A rich, buttery one-pot meal made with garlic, smoked sausage, and tender orzo pasta in a creamy Parmesan sauce. Perfect for a cozy dinner in 30 minutes.
1 tbsp olive oil
12 oz smoked sausage, sliced
2 tbsp unsalted butter
1 small yellow onion, diced
4 garlic cloves, minced
1 ½ cups dry orzo pasta
2 ½ cups chicken broth
½ cup heavy cream (optional)
½ cup grated Parmesan cheese
Salt and pepper, to taste
Pinch of red pepper flakes (optional)
Fresh parsley or basil, chopped (for garnish)
Heat olive oil in a large skillet over medium heat. Sear sausage slices until browned. Remove and set aside.
In the same pan, melt butter. Sauté onion until soft, then add garlic and red pepper flakes. Cook 30 seconds.

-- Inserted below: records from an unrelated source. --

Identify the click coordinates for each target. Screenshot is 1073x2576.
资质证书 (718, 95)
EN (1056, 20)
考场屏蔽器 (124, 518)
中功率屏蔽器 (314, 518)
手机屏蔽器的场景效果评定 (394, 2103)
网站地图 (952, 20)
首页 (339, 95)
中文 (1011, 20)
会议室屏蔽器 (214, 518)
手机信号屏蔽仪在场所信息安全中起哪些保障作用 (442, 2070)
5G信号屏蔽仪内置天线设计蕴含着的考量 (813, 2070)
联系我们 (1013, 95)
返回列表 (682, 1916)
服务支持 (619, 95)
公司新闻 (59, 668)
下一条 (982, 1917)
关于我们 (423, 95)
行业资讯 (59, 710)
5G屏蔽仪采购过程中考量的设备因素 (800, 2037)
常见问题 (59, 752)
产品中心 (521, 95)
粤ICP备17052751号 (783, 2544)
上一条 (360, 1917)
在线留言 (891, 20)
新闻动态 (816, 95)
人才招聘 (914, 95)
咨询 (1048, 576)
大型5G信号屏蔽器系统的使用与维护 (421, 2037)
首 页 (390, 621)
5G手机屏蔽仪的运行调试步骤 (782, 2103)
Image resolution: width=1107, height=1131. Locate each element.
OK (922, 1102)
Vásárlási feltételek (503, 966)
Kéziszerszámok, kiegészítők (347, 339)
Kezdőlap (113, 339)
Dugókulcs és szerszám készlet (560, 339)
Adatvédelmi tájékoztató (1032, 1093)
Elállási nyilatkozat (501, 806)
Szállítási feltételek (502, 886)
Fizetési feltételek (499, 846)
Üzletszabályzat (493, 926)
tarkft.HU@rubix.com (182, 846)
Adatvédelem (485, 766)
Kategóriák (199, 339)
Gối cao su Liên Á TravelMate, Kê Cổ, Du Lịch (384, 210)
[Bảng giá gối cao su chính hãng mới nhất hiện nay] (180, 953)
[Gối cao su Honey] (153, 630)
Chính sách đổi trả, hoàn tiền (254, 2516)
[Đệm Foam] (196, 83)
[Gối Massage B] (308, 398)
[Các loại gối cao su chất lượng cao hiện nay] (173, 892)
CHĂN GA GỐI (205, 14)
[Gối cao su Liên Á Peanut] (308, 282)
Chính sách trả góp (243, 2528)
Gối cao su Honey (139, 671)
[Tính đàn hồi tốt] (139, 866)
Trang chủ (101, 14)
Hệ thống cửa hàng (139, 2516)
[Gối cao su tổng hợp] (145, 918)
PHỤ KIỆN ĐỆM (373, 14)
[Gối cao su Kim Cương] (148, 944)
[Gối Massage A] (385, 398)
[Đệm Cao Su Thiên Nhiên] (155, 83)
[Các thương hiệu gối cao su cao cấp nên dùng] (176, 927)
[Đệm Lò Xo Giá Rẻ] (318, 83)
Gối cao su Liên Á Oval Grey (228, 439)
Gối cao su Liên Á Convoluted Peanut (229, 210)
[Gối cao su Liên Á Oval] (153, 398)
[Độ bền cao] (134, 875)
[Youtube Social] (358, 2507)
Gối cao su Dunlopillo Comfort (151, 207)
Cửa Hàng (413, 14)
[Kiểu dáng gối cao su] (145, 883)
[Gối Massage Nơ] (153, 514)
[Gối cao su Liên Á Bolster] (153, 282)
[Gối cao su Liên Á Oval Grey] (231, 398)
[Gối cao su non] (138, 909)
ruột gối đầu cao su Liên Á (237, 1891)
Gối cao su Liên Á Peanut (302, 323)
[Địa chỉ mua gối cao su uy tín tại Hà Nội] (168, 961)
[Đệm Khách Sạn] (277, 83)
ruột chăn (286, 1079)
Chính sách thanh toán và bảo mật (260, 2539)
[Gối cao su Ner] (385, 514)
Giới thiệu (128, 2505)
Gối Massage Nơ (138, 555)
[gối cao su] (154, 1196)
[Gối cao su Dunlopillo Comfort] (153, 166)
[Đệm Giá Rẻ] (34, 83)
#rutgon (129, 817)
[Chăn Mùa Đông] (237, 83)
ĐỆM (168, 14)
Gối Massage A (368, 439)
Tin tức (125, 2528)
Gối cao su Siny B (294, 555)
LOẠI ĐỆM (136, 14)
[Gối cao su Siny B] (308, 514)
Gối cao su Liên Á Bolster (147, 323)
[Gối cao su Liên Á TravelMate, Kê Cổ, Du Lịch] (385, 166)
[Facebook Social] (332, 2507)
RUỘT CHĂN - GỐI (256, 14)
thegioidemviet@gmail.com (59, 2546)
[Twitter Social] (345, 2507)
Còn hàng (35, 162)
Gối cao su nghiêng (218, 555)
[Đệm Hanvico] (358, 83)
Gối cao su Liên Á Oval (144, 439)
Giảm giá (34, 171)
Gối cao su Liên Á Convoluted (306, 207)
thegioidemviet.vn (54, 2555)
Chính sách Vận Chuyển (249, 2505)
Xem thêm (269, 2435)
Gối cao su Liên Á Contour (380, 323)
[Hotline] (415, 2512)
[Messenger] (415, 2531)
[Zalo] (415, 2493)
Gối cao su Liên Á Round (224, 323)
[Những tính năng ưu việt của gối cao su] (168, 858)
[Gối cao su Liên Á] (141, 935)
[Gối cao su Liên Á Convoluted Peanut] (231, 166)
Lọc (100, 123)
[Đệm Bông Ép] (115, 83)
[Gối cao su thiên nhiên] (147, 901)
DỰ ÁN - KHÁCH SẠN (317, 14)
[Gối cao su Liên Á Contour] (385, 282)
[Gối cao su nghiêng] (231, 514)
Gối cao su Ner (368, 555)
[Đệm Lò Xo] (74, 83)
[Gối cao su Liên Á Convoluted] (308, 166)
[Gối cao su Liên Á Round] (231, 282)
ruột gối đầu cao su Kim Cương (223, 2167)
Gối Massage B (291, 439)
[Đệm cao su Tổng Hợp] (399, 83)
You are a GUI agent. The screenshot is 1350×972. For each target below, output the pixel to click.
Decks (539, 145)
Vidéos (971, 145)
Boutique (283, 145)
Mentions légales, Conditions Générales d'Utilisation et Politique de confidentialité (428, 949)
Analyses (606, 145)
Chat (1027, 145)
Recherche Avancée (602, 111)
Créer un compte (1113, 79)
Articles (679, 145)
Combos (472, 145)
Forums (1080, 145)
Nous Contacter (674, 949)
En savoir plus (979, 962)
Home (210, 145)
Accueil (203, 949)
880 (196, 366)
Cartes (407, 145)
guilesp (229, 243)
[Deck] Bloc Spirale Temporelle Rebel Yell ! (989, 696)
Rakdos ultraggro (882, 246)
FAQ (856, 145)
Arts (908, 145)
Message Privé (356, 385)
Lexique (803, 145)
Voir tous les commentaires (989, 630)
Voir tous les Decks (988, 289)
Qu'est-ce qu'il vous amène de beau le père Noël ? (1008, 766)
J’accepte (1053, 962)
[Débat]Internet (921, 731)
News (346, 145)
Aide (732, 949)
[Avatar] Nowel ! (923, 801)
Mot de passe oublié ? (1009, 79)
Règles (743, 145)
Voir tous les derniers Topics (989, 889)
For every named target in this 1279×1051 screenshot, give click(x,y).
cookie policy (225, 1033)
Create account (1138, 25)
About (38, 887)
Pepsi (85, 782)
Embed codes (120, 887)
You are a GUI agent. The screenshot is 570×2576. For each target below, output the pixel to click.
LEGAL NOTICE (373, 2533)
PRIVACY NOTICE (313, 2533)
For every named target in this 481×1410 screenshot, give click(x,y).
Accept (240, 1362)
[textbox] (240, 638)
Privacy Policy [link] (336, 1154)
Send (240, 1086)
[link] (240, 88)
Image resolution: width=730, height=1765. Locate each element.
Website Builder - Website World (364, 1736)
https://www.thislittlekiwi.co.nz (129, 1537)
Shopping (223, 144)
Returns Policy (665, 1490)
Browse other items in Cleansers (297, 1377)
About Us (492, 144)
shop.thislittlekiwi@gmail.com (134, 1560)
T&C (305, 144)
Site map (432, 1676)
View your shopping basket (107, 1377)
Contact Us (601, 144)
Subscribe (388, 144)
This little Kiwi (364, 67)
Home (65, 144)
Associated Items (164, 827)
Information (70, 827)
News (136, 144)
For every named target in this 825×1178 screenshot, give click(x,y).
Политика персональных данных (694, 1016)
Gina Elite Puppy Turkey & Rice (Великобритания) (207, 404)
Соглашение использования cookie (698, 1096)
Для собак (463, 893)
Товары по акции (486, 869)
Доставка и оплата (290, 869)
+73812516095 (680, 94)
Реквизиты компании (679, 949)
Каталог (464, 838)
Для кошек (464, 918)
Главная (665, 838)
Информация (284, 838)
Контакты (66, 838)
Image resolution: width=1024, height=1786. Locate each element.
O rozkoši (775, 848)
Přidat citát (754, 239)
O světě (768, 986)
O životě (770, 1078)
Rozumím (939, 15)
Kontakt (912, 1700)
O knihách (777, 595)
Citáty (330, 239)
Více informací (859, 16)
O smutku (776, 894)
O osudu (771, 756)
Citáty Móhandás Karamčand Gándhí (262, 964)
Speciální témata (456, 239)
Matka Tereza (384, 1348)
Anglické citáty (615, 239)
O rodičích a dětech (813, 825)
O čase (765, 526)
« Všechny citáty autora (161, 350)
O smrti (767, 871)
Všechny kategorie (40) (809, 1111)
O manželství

Add orzo and stir to coat. Toast for 1–2 minutes.
Pour in broth and return sausage to the pan. Bring to a boil, then reduce heat, cover, and simmer 10–12 minutes.
Stir in heavy cream and Parmesan until smooth. Adjust seasoning with salt and pepper.
Garnish with fresh herbs before serving.
Substitute sausage with mushrooms for a vegetarian version.
Add greens or diced vegetables in the last 5 minutes of cooking.
Store leftovers in the fridge for up to 4 days.